Tigerlily Foundation's Garrina Ross on 340B drug-pricing program: 'patients are being left behind'

Garrina Ross, Cancer Survivor and Angel Advocate for the Tigerlily Foundation
Garrina Ross, Cancer Survivor and Angel Advocate for the Tigerlily Foundation | Tigerlily Foundation

Garrina Ross of the Tigerlily Foundation said on March 20 that the 340B drug-pricing program should be reformed so discounts intended for vulnerable patients actually lower their costs, instead of being absorbed by hospitals, pharmacy benefit managers, and contract pharmacy arrangements.

The issue is significant because cancer patients often face high out-of-pocket costs for treatment. 

"I’ve seen the brutal financial reality of cancer up close. I’ve held the hand of a woman skipping a treatment she couldn’t afford and lain awake at night worried about paying for my own. This struggle is why programs like the federal 340B Drug Pricing Program are so vital. 340B was designed to help safety-net providers stretch scarce resources by purchasing outpatient drugs at significant discounts. But somewhere along the way, the system broke. The savings are too often getting lost in a complex web of entities, and patients are being left behind. The burden falls directly on patients. The issue is a system that allows profiteering to flourish," according to Ross via Bridge Michigan.

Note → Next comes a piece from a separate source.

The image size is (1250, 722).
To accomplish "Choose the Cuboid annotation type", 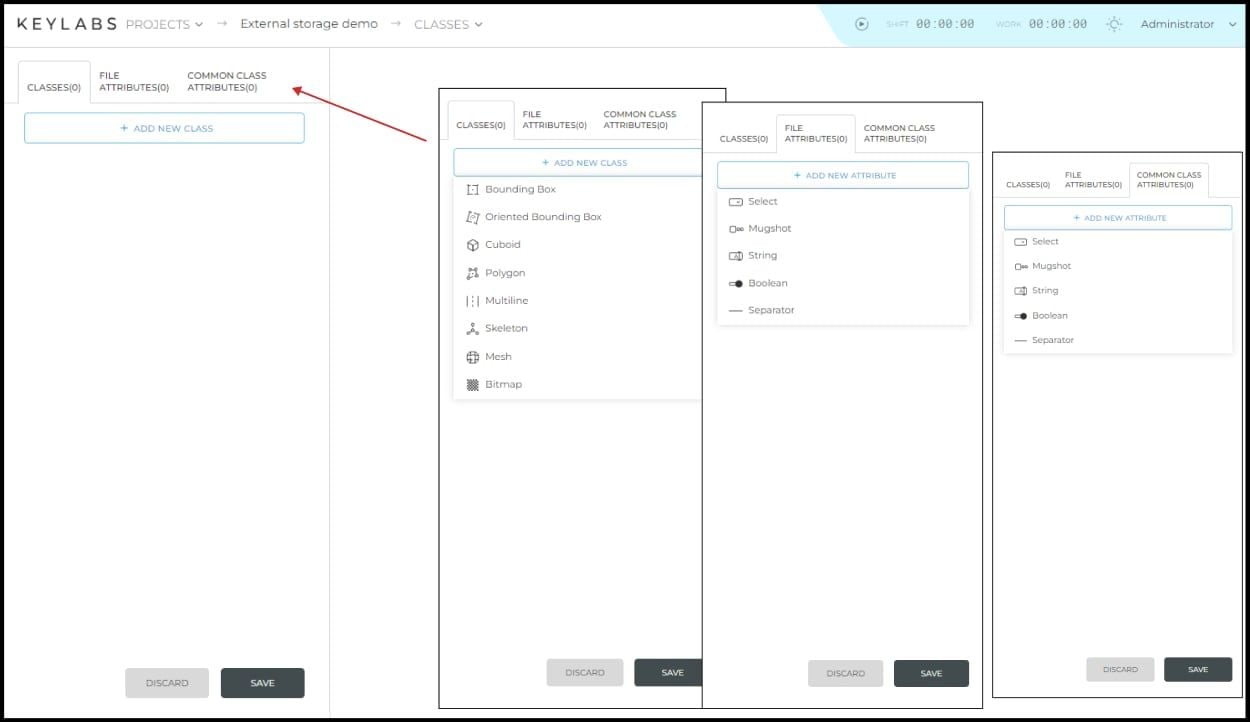I will pyautogui.click(x=500, y=244).
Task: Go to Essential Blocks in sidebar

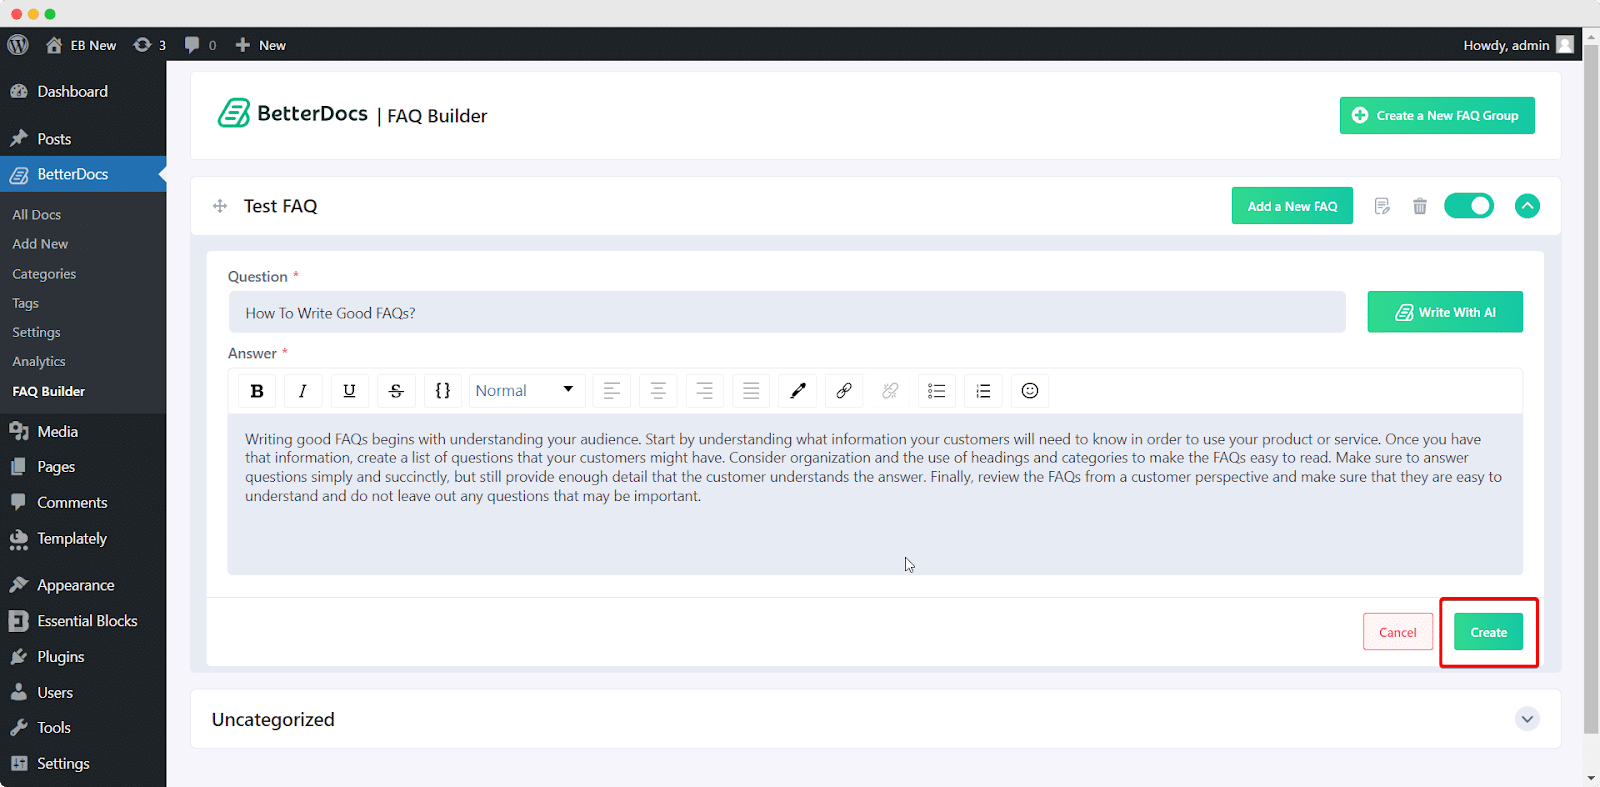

Congressional Budget Office data show 340B drug purchases grew from $6.6 billion in 2010 to $43.9 billion in 2021. Cancer drugs accounted for 41% of program spending, with total spending on those drugs reaching $18.1 billion, highlighting the scale of funds moving through the program with limited patient-level transparency.

A review by the Community Oncology Alliance found some hospitals participating in the 340B program marked up discounted cancer drugs by as much as 11 times their acquisition cost. The analysis, which examined 49 acute-care hospitals, raised questions about how program savings are used, according to Axios.

Bloomberg highlighted the case of colon cancer patient Ida Martin, whose first oxaliplatin infusion at Rush University Medical Center cost her plan $13,560. Three weeks later, the same drug at another clinic in the same health system cost $134. Unite Here Health also reported a California case where oxaliplatin infusions totaled nearly $90,000—over 700 times the Medicare rate.

An analysis by the American Cancer Society Cancer Action Network estimated that hospitals generated about $21 billion in 340B-related margins across Medicare Parts B and D, with roughly $8 billion — or 37% — tied to cancer drugs. The report said those margins can incentivize hospitals to expand oncology services through acquisitions or growth strategies, fueling consolidation that independent practices often cannot compete with and potentially moving benefits further away from patients.

Ross is a cancer survivor and an Angel advocate for the Tigerlily Foundation. Tigerlily says its ANGEL program is a grassroots advocacy initiative designed to reduce health inequities in women with breast cancer. Volunteers complete five to ten hours of training over five weeks before supporting awareness and advocacy efforts for underserved women.